I currently have a setup looking like this:
__________________ _________ ________ ___________
| Front end server |----| Varnish |----| NodeJS |----| C-service |
‾‾‾‾‾‾‾‾‾‾‾‾‾‾‾‾‾‾ ‾‾‾‾‾‾‾‾‾ ‾‾‾‾‾‾‾‾ ‾‾‾‾‾‾‾‾‾‾‾
NodeJS and C-service runs on the same virtual server.
The front end server may have hundreds of clients connected - each of these can generate hundreds of concurrent requests to the C-service, so the resulting requests to the C-service will number in the thousands.
From previous experience I know that sockets can only handle up to some limit of waiting connections (backlog). To handle that I implemented a message queue in NodeJS (it also converts HTTP messages into messages that the C-service understands, but that's a minor thing I could be doing in the C-service instead).
Problem:
- Varnish handles the thousands of requests easily
- The C-service can keep up with the thousands of requests, as long as they are queued.
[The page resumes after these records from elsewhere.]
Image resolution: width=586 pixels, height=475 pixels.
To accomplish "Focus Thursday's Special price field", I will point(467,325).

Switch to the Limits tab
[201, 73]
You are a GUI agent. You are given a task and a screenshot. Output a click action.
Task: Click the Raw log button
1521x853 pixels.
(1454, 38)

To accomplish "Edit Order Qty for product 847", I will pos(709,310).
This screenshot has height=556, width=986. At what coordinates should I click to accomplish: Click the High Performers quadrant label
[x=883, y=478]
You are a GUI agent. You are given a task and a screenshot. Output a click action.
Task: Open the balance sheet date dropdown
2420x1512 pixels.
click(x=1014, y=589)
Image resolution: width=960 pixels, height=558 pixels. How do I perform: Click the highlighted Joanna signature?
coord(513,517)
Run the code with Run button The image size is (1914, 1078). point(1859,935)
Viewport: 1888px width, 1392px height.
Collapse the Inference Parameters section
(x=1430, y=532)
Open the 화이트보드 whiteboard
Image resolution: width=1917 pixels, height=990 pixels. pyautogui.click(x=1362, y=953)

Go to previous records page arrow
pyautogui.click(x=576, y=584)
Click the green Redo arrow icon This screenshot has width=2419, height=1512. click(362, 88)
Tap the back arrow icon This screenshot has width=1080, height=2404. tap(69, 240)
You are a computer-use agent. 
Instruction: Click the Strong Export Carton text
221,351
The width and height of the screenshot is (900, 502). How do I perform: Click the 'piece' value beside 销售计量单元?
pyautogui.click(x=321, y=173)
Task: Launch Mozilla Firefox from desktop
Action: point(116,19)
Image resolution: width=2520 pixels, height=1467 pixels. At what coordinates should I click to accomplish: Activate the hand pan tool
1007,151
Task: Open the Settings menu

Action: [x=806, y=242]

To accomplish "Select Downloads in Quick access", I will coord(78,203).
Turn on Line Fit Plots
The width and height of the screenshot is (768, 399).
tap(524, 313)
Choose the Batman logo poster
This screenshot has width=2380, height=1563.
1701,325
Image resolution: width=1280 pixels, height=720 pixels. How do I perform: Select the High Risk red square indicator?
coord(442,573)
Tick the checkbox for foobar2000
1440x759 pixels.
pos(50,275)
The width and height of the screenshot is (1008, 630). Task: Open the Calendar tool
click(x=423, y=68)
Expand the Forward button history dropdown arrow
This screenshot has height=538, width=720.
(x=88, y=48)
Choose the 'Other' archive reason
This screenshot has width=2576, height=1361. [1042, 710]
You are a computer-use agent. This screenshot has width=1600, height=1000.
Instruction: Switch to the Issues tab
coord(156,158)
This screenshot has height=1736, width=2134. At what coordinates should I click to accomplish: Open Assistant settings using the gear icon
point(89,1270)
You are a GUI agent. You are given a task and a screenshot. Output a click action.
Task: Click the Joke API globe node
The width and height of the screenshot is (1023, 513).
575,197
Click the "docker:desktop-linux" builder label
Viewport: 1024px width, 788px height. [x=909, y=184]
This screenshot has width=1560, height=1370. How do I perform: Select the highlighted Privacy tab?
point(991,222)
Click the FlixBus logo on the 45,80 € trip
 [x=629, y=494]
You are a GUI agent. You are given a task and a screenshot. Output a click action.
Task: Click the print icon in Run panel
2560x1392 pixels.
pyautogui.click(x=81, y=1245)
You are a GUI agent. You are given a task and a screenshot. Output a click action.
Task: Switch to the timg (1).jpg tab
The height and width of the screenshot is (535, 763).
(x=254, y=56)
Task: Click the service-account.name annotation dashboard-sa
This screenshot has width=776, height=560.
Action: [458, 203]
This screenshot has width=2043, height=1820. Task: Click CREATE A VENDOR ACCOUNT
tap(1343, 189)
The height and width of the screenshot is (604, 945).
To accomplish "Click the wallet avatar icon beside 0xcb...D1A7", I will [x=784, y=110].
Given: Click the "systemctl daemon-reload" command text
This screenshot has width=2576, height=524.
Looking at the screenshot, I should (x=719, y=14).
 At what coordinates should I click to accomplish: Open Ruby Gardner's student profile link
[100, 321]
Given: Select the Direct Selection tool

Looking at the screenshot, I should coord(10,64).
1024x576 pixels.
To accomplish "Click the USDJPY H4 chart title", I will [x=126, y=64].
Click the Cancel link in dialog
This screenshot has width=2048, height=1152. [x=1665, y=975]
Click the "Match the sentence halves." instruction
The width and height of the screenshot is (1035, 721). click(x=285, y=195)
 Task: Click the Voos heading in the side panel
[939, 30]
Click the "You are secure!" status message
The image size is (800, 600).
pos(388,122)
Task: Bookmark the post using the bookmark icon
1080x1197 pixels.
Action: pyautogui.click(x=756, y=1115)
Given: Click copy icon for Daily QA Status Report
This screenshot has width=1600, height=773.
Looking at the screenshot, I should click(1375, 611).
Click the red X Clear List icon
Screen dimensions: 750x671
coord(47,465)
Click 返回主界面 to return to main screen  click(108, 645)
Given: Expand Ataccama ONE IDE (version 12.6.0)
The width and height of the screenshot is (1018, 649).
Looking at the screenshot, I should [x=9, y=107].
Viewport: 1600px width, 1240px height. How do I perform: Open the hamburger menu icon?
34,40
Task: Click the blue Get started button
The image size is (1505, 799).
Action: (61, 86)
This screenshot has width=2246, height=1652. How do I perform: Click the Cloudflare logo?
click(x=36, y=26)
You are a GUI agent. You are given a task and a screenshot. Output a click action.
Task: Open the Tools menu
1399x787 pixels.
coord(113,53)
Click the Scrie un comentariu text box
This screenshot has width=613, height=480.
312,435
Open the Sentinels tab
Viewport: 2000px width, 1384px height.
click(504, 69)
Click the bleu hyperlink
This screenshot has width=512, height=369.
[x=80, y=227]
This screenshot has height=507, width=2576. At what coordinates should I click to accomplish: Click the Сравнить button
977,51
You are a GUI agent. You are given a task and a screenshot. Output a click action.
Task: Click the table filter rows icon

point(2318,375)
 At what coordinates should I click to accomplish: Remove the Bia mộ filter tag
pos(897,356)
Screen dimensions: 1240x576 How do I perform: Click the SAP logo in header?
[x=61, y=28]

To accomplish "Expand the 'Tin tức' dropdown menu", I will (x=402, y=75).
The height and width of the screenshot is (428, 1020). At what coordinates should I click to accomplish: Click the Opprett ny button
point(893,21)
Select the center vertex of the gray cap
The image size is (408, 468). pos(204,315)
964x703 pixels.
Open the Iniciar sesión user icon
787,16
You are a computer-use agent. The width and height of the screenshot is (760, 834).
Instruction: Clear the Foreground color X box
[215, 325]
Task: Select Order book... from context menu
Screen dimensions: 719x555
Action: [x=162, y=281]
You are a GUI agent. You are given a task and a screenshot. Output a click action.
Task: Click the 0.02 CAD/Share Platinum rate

- NodeJS... Not so much. (I tried clustering, but due to other implementation issues this is not an option.)
In other words, I have a NodeJS server that is severely limiting my throughput, but I don't know how else to handle that many concurrect requests.
I've been looking into message brokers such as Kafka/RabbitMQ/ZeroMQ, but they don't seem to handle my basic problem of connecting an HTTP service (Varnish) to an underlying TCP/Unix domain socket with message queuing. I'm not sure they're well suited for synchronous operation either.
Is this the wrong approach? What else could I be doing?
I need the responses to be sent synchronously, but not necessarily in the same order as they are sent from Varnish (I can run multiple instances of the C-service for better CPU utilization in which case sending the responses in order would slow things down).